Успех его в газете был такой, что о большем и мечтать невозможно было. Его честолюбие должно было получить полное удовлетворение; во всяком случае, максимум того, на что можно было рассчитывать при данных обстоятельствах.

Но, понятно, что эта литературная деятельность в сравнительно маленькой газетке, к тому же находящейся за тысячи вёрст, не могла заполнять и далеко не заполняла его жизни. У него оставалось очень много свободного времени и ищущей выхода энергии, которую решительно некуда было расходовать. И он принимал деятельное участие во всех играх и развлечениях, которыми ссыльные старались скоротать время. Особенно пристрастился он к крокету, отчасти, может быть, потому, что характер, этой игры, более, чем всякой другой, давал особый простор проявлению его природной ловкости, сообразительности и находчивости. И тут, как всюду и во всем остальном, где ему представлялся случай так или иначе проявить свою индивидуальность, Бронштейн органически не переносил соперников рядом с собой: и одержать победу над ним в крокете было самым верным средством приобресть злейшего врага в нём.
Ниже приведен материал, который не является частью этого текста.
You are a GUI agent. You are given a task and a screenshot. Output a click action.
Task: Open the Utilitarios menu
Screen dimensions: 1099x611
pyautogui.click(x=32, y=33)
Слава о литературных талантах Бронштейна росла и скоро дошла до заграничных революционных кружков. Руководящим органом русских социал-демократов в то время была издававшаяся в Женеве и тайно переправлявшаяся в Россию газета «Искра». Несмотря на то, что во главе её стояли такие силы, как Г. В. Плеханов, родоначальник научного социализма в России; его не менее великий антипод Ленин, вождь большевиков и вершитель судеб России впоследствии, Аксельрод, Засулич, Дейч, Потресов, Мартов, — «Искра» не могла пренебречь такою восходящею звездою, как Бронштейн. И он получил приглашение принять активное участие в газете. Бронштейн не заставил себя долго ждать. Он бросил крокет, жену и двух детей (второй только что родился) и бежал из ссылки, пробыв там около года. На время я потерял его из вида.